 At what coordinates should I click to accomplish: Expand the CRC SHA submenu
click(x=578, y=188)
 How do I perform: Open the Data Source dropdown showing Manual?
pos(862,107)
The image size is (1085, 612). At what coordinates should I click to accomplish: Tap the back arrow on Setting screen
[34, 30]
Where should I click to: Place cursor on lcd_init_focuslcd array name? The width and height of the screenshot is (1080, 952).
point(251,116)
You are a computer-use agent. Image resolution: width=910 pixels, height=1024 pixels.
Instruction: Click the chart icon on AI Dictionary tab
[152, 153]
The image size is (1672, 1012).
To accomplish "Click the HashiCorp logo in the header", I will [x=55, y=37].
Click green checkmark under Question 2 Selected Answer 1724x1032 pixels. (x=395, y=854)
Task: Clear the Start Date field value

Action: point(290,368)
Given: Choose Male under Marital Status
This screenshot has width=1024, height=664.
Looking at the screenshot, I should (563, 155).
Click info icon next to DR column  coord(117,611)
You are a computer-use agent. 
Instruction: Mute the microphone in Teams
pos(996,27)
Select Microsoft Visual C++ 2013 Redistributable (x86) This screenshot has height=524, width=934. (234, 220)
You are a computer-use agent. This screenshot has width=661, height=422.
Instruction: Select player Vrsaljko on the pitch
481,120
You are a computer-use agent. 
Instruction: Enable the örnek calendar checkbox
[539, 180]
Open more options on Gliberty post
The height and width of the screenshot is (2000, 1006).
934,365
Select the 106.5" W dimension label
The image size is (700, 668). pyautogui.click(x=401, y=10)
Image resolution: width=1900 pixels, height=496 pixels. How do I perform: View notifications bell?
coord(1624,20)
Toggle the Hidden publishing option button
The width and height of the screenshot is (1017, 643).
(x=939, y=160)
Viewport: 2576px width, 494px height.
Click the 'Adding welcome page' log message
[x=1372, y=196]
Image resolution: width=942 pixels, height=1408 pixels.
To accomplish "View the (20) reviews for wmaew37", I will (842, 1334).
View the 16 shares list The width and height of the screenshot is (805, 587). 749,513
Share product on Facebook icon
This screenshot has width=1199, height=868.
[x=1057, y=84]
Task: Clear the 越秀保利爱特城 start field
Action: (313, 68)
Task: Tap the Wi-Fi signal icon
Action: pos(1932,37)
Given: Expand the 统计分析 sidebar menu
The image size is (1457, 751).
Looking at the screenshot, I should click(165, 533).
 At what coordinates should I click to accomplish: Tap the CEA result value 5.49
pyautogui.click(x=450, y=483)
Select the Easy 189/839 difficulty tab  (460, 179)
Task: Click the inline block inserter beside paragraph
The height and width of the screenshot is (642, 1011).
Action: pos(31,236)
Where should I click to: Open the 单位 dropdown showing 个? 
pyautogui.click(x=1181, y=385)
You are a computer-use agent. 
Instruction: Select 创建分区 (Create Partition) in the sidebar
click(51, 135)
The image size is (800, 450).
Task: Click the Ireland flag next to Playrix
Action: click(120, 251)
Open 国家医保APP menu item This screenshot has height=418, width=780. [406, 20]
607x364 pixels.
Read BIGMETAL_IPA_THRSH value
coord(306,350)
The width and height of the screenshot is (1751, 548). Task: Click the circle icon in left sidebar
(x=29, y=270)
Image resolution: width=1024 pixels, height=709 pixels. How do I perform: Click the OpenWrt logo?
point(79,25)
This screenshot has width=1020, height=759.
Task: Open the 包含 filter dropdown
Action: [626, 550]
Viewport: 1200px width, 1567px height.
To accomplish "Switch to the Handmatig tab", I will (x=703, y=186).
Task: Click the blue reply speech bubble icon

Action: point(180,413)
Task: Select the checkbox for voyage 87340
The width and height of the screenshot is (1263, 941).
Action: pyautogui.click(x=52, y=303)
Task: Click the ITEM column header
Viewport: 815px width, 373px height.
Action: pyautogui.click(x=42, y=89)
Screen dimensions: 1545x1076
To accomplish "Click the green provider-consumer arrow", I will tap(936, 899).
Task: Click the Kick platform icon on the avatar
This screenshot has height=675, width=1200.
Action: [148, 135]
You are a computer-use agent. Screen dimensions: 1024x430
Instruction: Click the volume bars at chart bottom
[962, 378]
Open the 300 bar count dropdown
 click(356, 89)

What is required:
The records above are to be given again in full, word for word.

Result:
 At what coordinates should I click to accomplish: Expand the CRC SHA submenu
click(x=578, y=188)
 How do I perform: Open the Data Source dropdown showing Manual?
pos(862,107)
The image size is (1085, 612). At what coordinates should I click to accomplish: Tap the back arrow on Setting screen
[34, 30]
Where should I click to: Place cursor on lcd_init_focuslcd array name? The width and height of the screenshot is (1080, 952).
point(251,116)
You are a computer-use agent. Image resolution: width=910 pixels, height=1024 pixels.
Instruction: Click the chart icon on AI Dictionary tab
[152, 153]
The image size is (1672, 1012).
To accomplish "Click the HashiCorp logo in the header", I will [x=55, y=37].
Click green checkmark under Question 2 Selected Answer 1724x1032 pixels. (x=395, y=854)
Task: Clear the Start Date field value

Action: point(290,368)
Given: Choose Male under Marital Status
This screenshot has width=1024, height=664.
Looking at the screenshot, I should (563, 155).
Click info icon next to DR column  coord(117,611)
You are a computer-use agent. 
Instruction: Mute the microphone in Teams
pos(996,27)
Select Microsoft Visual C++ 2013 Redistributable (x86) This screenshot has height=524, width=934. (234, 220)
You are a computer-use agent. This screenshot has width=661, height=422.
Instruction: Select player Vrsaljko on the pitch
481,120
You are a computer-use agent. 
Instruction: Enable the örnek calendar checkbox
[539, 180]
Open more options on Gliberty post
The height and width of the screenshot is (2000, 1006).
934,365
Select the 106.5" W dimension label
The image size is (700, 668). pyautogui.click(x=401, y=10)
Image resolution: width=1900 pixels, height=496 pixels. How do I perform: View notifications bell?
coord(1624,20)
Toggle the Hidden publishing option button
The width and height of the screenshot is (1017, 643).
(x=939, y=160)
Viewport: 2576px width, 494px height.
Click the 'Adding welcome page' log message
[x=1372, y=196]
Image resolution: width=942 pixels, height=1408 pixels.
To accomplish "View the (20) reviews for wmaew37", I will (842, 1334).
View the 16 shares list The width and height of the screenshot is (805, 587). 749,513
Share product on Facebook icon
This screenshot has width=1199, height=868.
[x=1057, y=84]
Task: Clear the 越秀保利爱特城 start field
Action: (313, 68)
Task: Tap the Wi-Fi signal icon
Action: pos(1932,37)
Given: Expand the 统计分析 sidebar menu
The image size is (1457, 751).
Looking at the screenshot, I should click(165, 533).
 At what coordinates should I click to accomplish: Tap the CEA result value 5.49
pyautogui.click(x=450, y=483)
Select the Easy 189/839 difficulty tab  (460, 179)
Task: Click the inline block inserter beside paragraph
The height and width of the screenshot is (642, 1011).
Action: pos(31,236)
Where should I click to: Open the 单位 dropdown showing 个? 
pyautogui.click(x=1181, y=385)
You are a computer-use agent. 
Instruction: Select 创建分区 (Create Partition) in the sidebar
click(51, 135)
The image size is (800, 450).
Task: Click the Ireland flag next to Playrix
Action: click(120, 251)
Open 国家医保APP menu item This screenshot has height=418, width=780. [406, 20]
607x364 pixels.
Read BIGMETAL_IPA_THRSH value
coord(306,350)
The width and height of the screenshot is (1751, 548). Task: Click the circle icon in left sidebar
(x=29, y=270)
Image resolution: width=1024 pixels, height=709 pixels. How do I perform: Click the OpenWrt logo?
point(79,25)
This screenshot has width=1020, height=759.
Task: Open the 包含 filter dropdown
Action: [626, 550]
Viewport: 1200px width, 1567px height.
To accomplish "Switch to the Handmatig tab", I will (x=703, y=186).
Task: Click the blue reply speech bubble icon

Action: point(180,413)
Task: Select the checkbox for voyage 87340
The width and height of the screenshot is (1263, 941).
Action: pyautogui.click(x=52, y=303)
Task: Click the ITEM column header
Viewport: 815px width, 373px height.
Action: pyautogui.click(x=42, y=89)
Screen dimensions: 1545x1076
To accomplish "Click the green provider-consumer arrow", I will tap(936, 899).
Task: Click the Kick platform icon on the avatar
This screenshot has height=675, width=1200.
Action: [148, 135]
You are a computer-use agent. Screen dimensions: 1024x430
Instruction: Click the volume bars at chart bottom
[962, 378]
Open the 300 bar count dropdown
 click(356, 89)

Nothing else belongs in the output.